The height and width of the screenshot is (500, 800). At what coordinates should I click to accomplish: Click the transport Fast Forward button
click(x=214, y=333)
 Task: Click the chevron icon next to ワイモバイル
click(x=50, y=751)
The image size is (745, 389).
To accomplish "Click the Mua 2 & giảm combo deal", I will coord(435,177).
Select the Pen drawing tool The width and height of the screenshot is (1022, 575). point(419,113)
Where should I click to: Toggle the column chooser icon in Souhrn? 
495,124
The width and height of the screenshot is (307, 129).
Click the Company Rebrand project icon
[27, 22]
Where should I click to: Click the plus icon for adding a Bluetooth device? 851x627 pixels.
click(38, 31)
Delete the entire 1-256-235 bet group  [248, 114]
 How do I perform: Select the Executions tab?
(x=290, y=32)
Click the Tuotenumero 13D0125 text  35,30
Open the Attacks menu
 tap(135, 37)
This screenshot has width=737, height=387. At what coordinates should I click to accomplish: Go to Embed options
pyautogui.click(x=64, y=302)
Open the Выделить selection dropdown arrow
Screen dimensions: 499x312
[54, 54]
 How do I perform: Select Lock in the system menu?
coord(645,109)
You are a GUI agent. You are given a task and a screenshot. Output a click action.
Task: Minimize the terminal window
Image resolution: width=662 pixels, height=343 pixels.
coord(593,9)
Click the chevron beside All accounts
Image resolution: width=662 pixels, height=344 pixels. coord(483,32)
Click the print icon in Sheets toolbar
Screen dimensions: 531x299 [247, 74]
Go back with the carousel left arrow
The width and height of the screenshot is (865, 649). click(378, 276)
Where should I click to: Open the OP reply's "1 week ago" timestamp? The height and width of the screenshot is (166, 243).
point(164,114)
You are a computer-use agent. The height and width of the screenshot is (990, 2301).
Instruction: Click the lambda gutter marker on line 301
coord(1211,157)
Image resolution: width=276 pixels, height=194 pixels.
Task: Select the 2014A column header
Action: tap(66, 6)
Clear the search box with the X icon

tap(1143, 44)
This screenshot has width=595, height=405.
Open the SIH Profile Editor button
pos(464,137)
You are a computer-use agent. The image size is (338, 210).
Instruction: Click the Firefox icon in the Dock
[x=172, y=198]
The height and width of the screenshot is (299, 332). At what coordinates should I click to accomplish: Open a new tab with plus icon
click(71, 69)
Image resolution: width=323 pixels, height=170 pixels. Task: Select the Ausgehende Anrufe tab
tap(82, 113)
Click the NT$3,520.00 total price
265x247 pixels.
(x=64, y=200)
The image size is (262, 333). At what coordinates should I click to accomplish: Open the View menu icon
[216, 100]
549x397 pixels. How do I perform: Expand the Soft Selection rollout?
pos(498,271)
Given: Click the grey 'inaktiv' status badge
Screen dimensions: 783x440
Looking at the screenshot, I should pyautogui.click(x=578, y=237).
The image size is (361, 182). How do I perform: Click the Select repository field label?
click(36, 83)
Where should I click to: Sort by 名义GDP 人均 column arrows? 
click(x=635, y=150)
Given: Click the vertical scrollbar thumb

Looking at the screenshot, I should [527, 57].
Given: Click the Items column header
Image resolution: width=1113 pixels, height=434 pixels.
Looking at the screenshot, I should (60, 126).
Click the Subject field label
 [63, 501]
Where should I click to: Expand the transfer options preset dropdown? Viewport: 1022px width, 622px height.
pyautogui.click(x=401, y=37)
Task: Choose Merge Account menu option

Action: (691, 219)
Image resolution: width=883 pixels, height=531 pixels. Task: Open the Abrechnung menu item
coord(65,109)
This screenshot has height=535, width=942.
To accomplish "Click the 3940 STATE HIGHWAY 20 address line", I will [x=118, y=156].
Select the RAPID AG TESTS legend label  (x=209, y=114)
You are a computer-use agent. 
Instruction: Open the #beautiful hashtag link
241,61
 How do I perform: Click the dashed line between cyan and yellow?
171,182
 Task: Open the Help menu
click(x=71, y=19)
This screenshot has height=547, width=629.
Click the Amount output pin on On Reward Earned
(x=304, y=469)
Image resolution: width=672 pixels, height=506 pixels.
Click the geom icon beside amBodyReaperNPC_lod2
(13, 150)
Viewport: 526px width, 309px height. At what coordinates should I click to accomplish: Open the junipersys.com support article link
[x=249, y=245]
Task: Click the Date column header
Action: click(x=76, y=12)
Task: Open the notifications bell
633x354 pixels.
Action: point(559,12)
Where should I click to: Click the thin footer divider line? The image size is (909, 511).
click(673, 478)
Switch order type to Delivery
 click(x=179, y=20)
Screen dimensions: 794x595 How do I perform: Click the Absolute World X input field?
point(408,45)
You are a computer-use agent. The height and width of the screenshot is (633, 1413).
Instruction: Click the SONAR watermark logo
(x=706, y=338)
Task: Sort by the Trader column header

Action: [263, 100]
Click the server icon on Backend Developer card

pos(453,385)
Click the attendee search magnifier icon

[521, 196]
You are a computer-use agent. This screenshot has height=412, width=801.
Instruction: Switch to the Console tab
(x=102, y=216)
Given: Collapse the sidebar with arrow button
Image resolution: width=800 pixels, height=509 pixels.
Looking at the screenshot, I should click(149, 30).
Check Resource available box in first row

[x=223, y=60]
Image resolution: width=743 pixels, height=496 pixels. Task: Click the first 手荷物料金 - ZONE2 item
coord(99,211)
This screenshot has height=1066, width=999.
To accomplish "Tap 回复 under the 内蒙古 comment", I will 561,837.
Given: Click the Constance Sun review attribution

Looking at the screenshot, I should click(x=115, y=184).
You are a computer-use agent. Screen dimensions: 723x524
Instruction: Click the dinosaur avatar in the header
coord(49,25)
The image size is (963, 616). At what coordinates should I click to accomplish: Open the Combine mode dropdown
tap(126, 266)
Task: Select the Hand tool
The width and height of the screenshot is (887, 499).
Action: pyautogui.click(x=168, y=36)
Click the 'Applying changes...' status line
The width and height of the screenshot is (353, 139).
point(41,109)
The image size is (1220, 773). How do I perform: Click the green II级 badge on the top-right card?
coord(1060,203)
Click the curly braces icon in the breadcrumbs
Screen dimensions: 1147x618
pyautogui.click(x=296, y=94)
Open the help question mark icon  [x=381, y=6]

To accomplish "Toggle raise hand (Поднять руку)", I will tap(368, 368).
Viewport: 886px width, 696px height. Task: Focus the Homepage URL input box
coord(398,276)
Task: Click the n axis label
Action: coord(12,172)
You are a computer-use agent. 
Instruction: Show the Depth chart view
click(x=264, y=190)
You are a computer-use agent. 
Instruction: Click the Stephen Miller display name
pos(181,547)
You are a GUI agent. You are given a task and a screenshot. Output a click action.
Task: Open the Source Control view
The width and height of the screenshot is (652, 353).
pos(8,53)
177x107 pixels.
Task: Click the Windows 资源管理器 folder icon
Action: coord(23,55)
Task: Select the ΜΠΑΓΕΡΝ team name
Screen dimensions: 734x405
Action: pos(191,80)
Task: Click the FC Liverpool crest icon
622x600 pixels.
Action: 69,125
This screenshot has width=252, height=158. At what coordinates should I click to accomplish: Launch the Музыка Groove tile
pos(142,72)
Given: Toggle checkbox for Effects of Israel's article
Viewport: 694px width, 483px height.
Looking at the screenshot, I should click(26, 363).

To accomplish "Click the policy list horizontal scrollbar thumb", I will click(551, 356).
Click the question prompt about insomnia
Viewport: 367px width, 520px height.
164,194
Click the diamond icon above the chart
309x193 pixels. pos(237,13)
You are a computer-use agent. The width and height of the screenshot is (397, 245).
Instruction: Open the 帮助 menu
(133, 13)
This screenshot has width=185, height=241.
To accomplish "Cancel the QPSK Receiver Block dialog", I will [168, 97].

════════════════

» **TASK**: Reproduce, character for character, only the lines of the preceding data that start at the line with "Check Resource available box in first row" and end at the line with "You are a computer-use agent. Screen", both included.

» **WORKED SOLUTION**:
Check Resource available box in first row

[x=223, y=60]
Image resolution: width=743 pixels, height=496 pixels. Task: Click the first 手荷物料金 - ZONE2 item
coord(99,211)
This screenshot has height=1066, width=999.
To accomplish "Tap 回复 under the 内蒙古 comment", I will 561,837.
Given: Click the Constance Sun review attribution

Looking at the screenshot, I should click(x=115, y=184).
You are a computer-use agent. Screen dimensions: 723x524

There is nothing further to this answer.